··· Given data ···

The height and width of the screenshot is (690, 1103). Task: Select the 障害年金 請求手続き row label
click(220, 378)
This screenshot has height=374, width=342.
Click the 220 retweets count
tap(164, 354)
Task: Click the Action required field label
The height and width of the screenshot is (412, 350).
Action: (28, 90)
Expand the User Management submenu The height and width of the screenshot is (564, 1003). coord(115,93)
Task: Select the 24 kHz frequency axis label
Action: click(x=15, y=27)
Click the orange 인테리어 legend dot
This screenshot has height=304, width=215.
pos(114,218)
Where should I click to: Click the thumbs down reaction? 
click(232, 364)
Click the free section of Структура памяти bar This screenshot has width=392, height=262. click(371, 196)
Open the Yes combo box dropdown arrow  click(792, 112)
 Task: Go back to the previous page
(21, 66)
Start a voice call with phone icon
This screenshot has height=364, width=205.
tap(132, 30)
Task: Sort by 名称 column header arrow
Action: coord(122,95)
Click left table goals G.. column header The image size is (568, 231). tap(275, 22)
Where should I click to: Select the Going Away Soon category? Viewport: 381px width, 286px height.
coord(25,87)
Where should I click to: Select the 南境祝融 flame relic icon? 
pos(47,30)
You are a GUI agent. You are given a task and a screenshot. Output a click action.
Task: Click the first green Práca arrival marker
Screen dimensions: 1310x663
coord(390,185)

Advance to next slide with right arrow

···

Wherever "with" appears in the listing, report the line it is on.

:: Solution to the problem ::
Start a voice call with phone icon
Advance to next slide with right arrow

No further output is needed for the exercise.